At Florida in the 1990s, Spurrier led the Gators to a national championship the same year their baseball team reached the College World Series. It was only two years after the men's basketball team reached the Final Four.

Still, South Carolina's success - evenly dispersed among major and non-revenue sports - is rare. Neither Duke nor Florida boasted four teams in the top five at the same time. Spurrier credits Tanner, a former coach who connects with employees in a unique way.

"He makes it fun," Spurrier said. "As a former coach, and now an athletics director, I think he's been in our shoes. He knows exactly what it's all about."

'Our elder statesman'

Tanner quickly returns the compliment. He knows how important the football team is to an athletics department, university and fan base.

If South Carolina's baseball titles were the spark, its football success the past four seasons kept the momentum going. The Gamecocks followed their 2010 division title with three straight 11-win seasons, tying the program record for victories each fall.

Tanner appreciates more than the victories.

"He is our elder statesman," Tanner said of Spurrier. "I don't mean age-wise, but he's the most experienced. He's a longtime football coach and a Heisman Trophy winner, and he has a great relationship with our coaches. He goes to all the events, he's visible. He enjoys it."

Unlike some high-profile coaches, Spurrier doesn't duck into his office and hide. He mingles with colleagues, attends games. Tanner said Spurrier sits in the front row during staff meetings.

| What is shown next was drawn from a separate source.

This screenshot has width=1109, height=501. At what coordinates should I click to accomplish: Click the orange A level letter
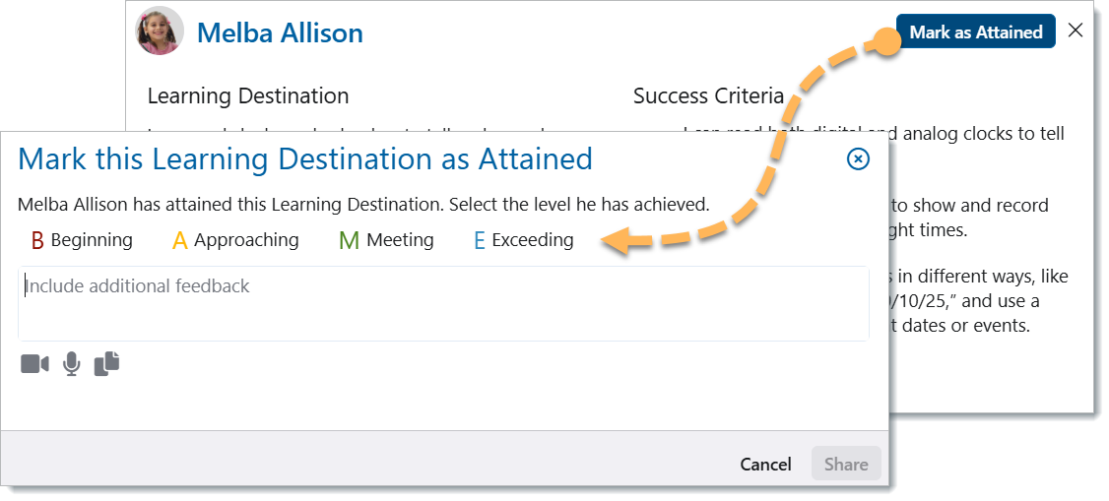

Don't tell Spurrier the Gamecocks have the only athletics department in the country with a football, basketball and baseball team ranked in the top five. Sure, in the meritocracy that is college athletics, the factoid brings a lot of pride. It also slightly misses the mark.

"Don't forget equestrian," Spurrier said, not missing a beat. "Did you know they're No. 1?"

Spurrier not only pays attention, he helps fellow South Carolina coaches however possible.

When women's basketball coach Dawn Staley brings a recruit on campus, they meet with Tanner and university president Harris Pastides. If Spurrier is in town, Staley said he'll also speak with her recruits.

"I do have to give credit to coach Spurrier for kind of giving us the blueprint of getting the best South Carolina kids to stay at home," Staley said. "He built the football program that way. We're able to build our basketball program that way. Hopefully we can continue to get the best South Carolina kids to represent their state.

"We all feel like we're a part of winning. You win when you're able to have the support that you need, and it doesn't always have to come from the top. It can come from our peers."

Four of Staley's top six scorers come from South Carolina, including Goose Creek native Aleighsa Welch. They've carried the Gamecocks to their first SEC title. And they'll return next season.

To Spurrier, that should be the standard.

National championships are rare, even for the elite in college athletics. The best teams are always in the hunt for a conference title. Noticing the current landscape at South Carolina, Spurrier believes the Gamecocks fit in that group.

"It doesn't always happen. It doesn't always go together," Spurrier said. "I think winning, again, tells all the other sports, 'We need to do what they're doing.' I think the athletics director has to tell his coach, 'We know you're not going to win the conference championship every year, but we should be up there competing for it. We should be in the hunt for it.' That's the expectation that you have to have."